▸ WHAT THE TASK ASKS:
Below are entries; copy exactly, and only, the lines from the one containing "This screenshot has height=498, width=1074." through their final line, leaving out pictures.
★ ★ ★ ★ ★ ★ ★
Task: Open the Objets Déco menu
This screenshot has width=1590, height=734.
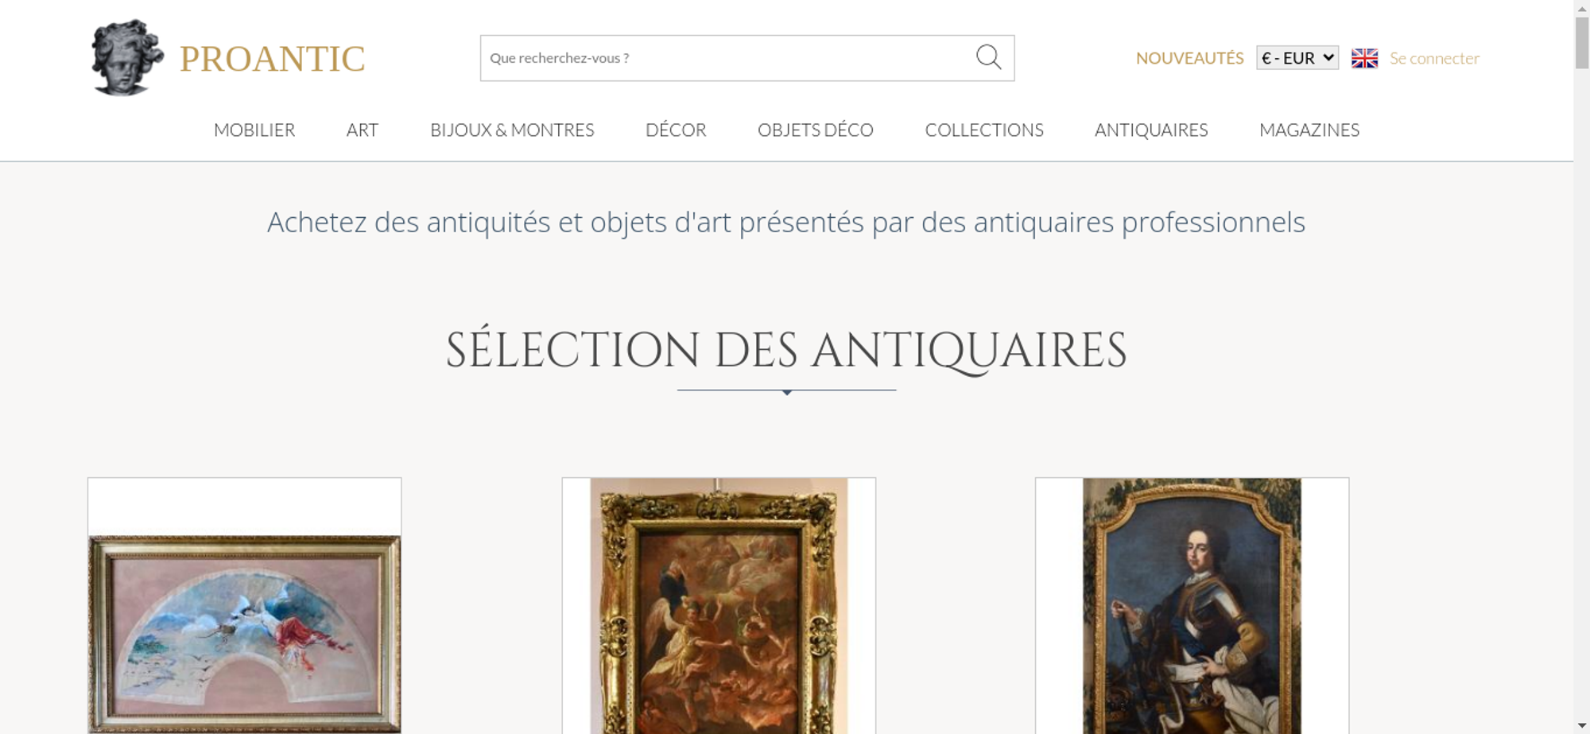Action: pyautogui.click(x=816, y=130)
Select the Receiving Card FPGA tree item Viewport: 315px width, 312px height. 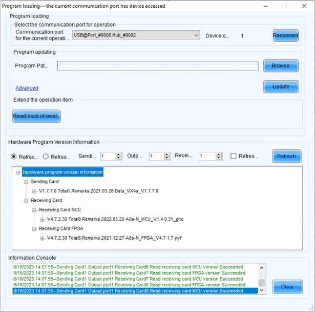(x=61, y=229)
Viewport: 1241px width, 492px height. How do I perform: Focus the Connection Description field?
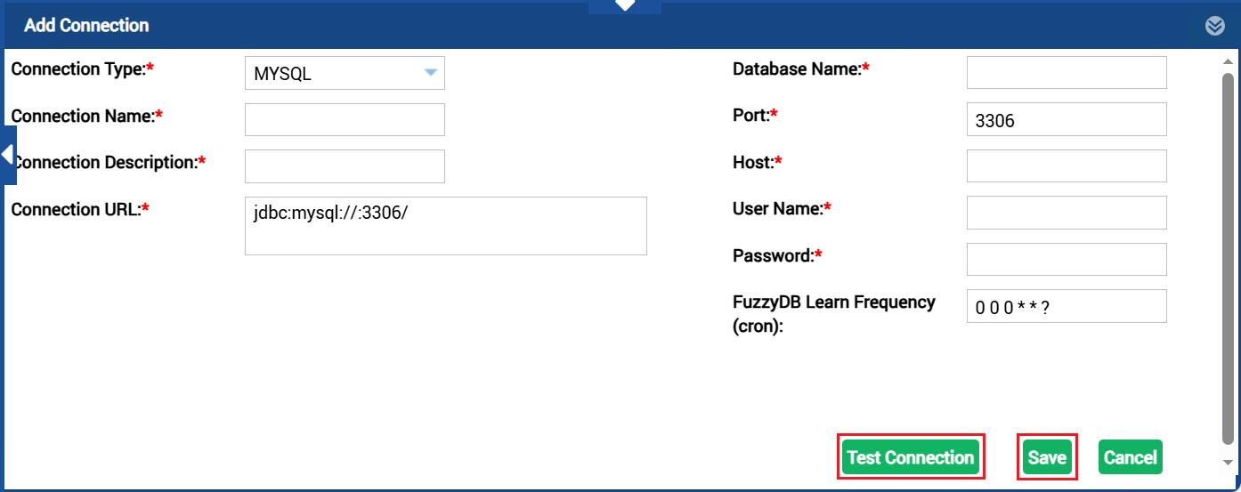pos(345,166)
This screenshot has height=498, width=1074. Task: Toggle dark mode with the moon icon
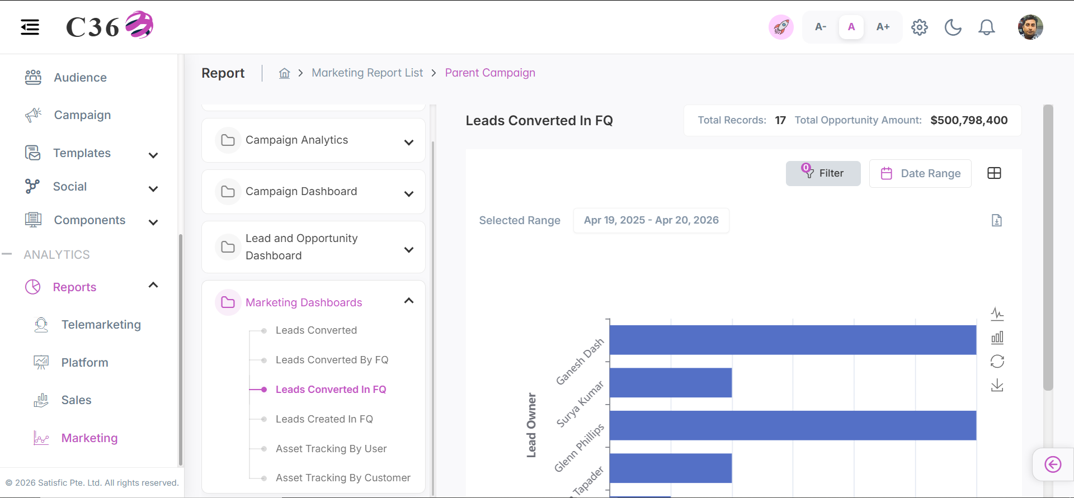[953, 27]

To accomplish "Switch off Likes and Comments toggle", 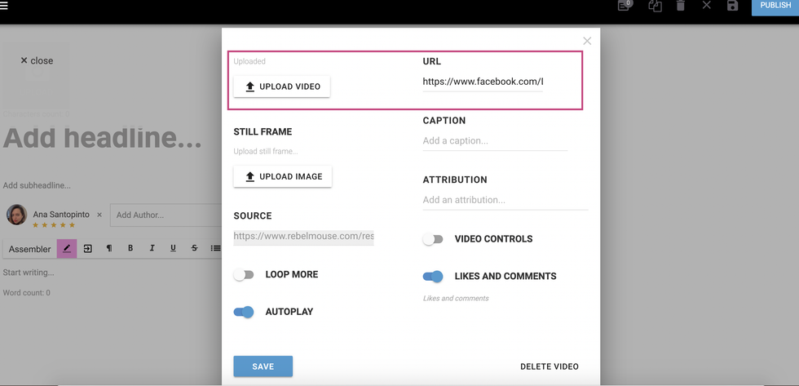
★ ★ ★ ★ ★ ★ ★
▸ TASK RESPONSE:
This screenshot has height=498, width=1074. Task: Toggle dark mode with the moon icon
[953, 27]

To accomplish "Switch off Likes and Comments toggle", 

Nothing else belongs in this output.